El habla de los argentinos
–La Academia Argentina de Letras investiga, entre
tantas otras cuestiones, acerca del habla de los argentinos. ¿Qué
particularidades puede compartir con nosotros sobre algunos «argentinismos» que
la Academia haya aprobado recientemente?
–Le paso algunos de los que acabamos de aprobar, y aún tienen calorcito de horno: abrochar (embromar,
perjudicar), bacha (de baño), sacabollos (chapista especializado), bolonqui
(quilombo), boludez (hecho torpe, tontería; cosa fácil de hacer; cosa ni
importancia, nimiedad: como se ve nuestra «boludez» es rica semánticamente);
combi, conchero (el de las bailarinas), estrolar (chocar o golpear contra
algo), fragote (rebelión militar, de Fraga: y situación complicada, armada
intencionalmente), legislatura (en tres sentidos que no usa España), peludo
(difícil, complicado), tunear: modificar el aspecto del auto según el gusto
personal del dueño: producirse mucho una persona), yeite (habilidad o pericia
especial, viene del latín y de allí al portugués y a nuestra lengua).
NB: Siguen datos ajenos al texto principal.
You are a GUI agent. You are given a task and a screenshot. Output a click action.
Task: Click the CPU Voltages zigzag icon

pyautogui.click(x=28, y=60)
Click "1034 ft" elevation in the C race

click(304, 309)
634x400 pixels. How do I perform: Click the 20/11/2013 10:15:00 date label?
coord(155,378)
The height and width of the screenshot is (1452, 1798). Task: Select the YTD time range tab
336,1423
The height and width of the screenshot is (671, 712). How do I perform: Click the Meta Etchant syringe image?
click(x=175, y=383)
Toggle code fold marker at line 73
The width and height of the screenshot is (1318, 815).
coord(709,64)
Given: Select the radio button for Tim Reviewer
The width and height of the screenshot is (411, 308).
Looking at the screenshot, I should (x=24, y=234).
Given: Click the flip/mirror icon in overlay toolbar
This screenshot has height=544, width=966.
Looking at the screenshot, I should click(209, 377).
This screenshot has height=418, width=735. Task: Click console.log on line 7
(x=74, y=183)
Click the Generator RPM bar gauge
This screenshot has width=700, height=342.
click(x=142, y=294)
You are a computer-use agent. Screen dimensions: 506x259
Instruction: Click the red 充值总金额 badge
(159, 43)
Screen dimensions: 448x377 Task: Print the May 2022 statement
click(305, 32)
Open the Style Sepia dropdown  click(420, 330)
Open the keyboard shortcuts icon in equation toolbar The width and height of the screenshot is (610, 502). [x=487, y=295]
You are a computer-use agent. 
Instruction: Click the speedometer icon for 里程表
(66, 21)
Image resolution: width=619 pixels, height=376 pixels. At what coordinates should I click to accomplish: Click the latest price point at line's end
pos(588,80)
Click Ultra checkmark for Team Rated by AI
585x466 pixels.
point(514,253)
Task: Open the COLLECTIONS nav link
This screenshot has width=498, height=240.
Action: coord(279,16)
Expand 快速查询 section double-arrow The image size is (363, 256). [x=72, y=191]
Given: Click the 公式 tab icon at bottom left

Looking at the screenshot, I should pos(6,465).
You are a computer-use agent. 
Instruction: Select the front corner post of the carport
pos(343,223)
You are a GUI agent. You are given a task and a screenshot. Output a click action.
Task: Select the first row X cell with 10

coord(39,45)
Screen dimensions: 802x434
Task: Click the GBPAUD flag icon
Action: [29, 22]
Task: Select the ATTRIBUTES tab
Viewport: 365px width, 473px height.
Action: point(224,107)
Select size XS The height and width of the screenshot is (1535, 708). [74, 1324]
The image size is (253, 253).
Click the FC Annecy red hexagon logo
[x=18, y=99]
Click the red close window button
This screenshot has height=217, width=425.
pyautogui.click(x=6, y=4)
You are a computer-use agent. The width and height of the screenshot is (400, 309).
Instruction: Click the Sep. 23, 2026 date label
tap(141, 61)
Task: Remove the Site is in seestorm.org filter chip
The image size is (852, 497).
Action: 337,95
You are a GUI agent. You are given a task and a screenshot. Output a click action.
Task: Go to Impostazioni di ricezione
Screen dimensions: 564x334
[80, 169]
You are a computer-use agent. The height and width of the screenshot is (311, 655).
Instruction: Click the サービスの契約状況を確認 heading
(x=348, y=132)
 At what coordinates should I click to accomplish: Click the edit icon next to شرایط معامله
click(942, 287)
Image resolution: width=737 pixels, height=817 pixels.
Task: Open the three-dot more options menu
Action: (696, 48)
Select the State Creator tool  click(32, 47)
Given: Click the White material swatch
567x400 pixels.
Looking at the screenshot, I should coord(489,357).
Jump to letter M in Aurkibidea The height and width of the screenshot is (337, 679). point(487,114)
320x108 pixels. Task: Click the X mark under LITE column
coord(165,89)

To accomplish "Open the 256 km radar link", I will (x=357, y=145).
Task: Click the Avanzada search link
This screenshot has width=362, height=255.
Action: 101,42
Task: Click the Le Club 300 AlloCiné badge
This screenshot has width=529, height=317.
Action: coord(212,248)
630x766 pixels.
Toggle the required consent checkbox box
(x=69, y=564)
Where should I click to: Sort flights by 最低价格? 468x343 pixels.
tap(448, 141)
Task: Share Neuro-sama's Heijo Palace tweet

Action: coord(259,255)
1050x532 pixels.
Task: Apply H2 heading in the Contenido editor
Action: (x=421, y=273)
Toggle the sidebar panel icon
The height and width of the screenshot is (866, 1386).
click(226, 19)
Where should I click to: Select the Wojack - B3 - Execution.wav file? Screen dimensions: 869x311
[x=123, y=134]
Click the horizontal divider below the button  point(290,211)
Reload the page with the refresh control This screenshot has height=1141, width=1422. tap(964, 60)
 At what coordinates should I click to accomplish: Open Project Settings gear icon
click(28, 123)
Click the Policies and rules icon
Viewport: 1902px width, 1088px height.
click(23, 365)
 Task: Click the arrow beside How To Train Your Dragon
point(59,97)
Si esto
no es el pueblo, ¿el pueblo dónde está?
–Un aspecto que siempre resulta llamativo a la hora
de analizar la lengua española es el caso de los insultos. ¿Son de insultar los
miembros de la Academia? ¿Se cuida la corrección también en las puteadas, o es,
digamos, un terreno liberado para la experimentación idiomática?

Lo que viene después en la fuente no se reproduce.